With the holidays around the corner, plenty of us are bound to find ourselves in alien surroundings. It might be at the family home of a new romantic interest for Thanksgiving dinner. A holiday office party might land you in a corner with some co-worker’s spouse you’ve never met. This is a very social season.

Mine got off to a head start last weekend with the Association of Personal Historians annual conference. While I’ve met a handful of fellow D.C.-area members since joining the APH, this was a time for countless introductions in a demographic that presents as largely women, largely white, seemingly suburban and exurban, and where my 44 years may put me at the younger end of things. Surely I wasn’t the only gay person – or L, B or T, for that matter – at the conference, though I cannot prove otherwise.

This not being a social event, what did it matter? I was signed up to enjoy presentations like ”Obituary Writing for Fun and Profit” – which I certainly did – not to revel. There was, however, a bit of socializing Friday night: the requisite welcome reception. I grabbed a beer and ended up chatting with a young (by which I mean a mother of three who looked to be in her early 30s) woman from Cleveland. Before we could spend much time sharing our disgust for ”Cincinnati chili,” one of the organizers, Sue, instructed us to split into groups defined by our home regions, and then discuss with our regional compatriots our local cuisine. Sue was cooking something up. After a few minutes, she opened the floor for anyone to tell a story about food.

A wonderful New Yorker with Italian heritage took the microphone and told us all about marrying into an Irish-American family, and how she had to explain the concept of a stuffed artichoke to her turnip-loving in-laws. Another woman told a tale of romantic betrayal centered on a garlicky New York deli. A ”ragin’ Cajun” detailed the delicacy of crawfish, and how her mother would ”suck the head till the eyes wiggled — crass, I know.”

Whether a story followed a crowd-pleasing formula or merely meandered, everyone was hooked. People who know me well will be amazed that I didn’t jump up — particularly with a couple Amstel Lights in me — to tell a far-too-long tale of boll weevils in biscuits or to share my father’s secret to good cooking. I was content just to listen to strangers pull back the curtains a bit on their lives.

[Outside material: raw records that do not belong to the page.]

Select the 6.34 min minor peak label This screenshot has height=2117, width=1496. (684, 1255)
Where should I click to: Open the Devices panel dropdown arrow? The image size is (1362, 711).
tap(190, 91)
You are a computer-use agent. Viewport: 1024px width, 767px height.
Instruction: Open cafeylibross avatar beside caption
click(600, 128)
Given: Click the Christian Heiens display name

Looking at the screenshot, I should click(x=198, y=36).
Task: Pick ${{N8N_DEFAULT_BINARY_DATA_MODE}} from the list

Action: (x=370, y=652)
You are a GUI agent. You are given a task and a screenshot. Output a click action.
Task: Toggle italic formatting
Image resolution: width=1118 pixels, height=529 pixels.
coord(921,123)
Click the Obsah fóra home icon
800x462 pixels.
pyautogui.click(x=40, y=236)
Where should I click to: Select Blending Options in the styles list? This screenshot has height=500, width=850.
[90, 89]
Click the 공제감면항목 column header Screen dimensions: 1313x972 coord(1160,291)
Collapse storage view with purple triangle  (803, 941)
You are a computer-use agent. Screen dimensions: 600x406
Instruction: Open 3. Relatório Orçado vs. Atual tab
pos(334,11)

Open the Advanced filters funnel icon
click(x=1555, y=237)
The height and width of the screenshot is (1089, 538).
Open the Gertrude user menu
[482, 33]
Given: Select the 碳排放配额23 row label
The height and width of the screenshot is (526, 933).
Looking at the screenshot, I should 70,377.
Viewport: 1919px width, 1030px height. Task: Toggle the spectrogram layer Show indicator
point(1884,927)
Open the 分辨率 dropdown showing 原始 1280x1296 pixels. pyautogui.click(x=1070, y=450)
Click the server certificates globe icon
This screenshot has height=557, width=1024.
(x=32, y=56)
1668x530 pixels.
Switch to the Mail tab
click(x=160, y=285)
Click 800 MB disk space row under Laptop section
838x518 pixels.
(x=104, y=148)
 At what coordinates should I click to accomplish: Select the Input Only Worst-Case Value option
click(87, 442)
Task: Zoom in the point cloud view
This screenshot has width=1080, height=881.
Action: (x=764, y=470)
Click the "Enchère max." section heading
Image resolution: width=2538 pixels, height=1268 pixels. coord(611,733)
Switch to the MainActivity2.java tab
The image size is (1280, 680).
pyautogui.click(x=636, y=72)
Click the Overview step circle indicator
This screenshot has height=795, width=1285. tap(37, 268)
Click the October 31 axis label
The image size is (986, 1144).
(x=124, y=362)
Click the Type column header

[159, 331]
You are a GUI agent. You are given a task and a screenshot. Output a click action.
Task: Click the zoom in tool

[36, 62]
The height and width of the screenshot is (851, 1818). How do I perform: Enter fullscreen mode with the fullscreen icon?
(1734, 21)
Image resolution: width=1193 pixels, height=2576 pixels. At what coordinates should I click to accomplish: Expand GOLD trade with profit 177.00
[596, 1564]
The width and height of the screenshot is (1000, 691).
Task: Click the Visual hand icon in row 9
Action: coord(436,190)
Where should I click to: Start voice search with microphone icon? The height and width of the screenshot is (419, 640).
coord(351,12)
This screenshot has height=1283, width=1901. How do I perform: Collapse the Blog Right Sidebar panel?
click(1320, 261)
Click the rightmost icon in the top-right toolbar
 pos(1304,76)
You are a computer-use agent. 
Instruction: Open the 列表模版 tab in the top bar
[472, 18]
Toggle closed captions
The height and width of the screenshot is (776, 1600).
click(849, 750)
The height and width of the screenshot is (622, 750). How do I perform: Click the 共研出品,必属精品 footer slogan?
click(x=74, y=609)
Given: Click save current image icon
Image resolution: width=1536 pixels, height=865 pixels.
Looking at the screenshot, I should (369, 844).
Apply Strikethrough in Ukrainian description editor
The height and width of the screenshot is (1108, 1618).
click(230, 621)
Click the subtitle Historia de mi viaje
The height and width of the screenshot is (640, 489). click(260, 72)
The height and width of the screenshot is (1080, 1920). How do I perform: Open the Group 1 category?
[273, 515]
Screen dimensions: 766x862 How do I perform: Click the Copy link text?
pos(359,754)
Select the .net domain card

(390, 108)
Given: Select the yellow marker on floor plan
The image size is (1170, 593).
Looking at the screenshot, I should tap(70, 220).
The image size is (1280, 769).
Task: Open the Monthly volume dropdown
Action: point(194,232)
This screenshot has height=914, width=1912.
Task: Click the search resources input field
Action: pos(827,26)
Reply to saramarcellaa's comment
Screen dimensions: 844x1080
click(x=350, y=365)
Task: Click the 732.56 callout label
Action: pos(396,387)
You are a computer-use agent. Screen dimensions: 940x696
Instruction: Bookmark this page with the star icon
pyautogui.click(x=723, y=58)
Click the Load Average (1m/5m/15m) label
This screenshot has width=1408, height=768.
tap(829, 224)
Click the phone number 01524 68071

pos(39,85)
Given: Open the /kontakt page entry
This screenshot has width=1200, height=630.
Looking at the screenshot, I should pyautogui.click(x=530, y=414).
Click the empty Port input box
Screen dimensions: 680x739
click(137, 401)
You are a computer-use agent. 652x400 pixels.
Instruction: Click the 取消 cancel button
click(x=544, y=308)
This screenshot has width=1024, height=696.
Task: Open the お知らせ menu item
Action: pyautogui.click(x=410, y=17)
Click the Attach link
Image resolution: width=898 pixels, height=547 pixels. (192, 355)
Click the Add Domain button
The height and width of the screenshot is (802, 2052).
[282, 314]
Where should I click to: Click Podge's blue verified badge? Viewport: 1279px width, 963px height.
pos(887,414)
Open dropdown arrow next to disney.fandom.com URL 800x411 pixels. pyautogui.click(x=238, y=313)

In a ”not seeing the forest through the trees” idiomatic moment, I realized I’d never thought much about how sharing stories fosters the sort of empathy that leads to equality. There is obviously a correlation between knowing a gay person and advancing social acceptance. That knowing comes through stories, even if they’re as simple as a retelling of a particularly shitty commute. It becomes so much harder to dehumanize people once we’ve heard their stories, mundane or miraculous.

I’ve been telling LGBT peoples’ stories for years, but I never thought much of the audience beyond other LGBT people. Even in this closed arena, however, there is plenty of need for storytelling. Maybe you’re gay, but don’t feel any kinship with those fighting for transgender equality. Or you’re staunchly left-leaning and dismiss gay Republicans as idiots. Or you’ve paid your decades of dues and feel just fine lumping all queer kids into a banal ball.

If you can point to people who seem too alien to warm up to, read their stories, watch their stories, or, best yet, let them tell you their stories. You may not become an ally or a friend, but you will be compelled to respect their humanity. And there’s no one who doesn’t deserve that.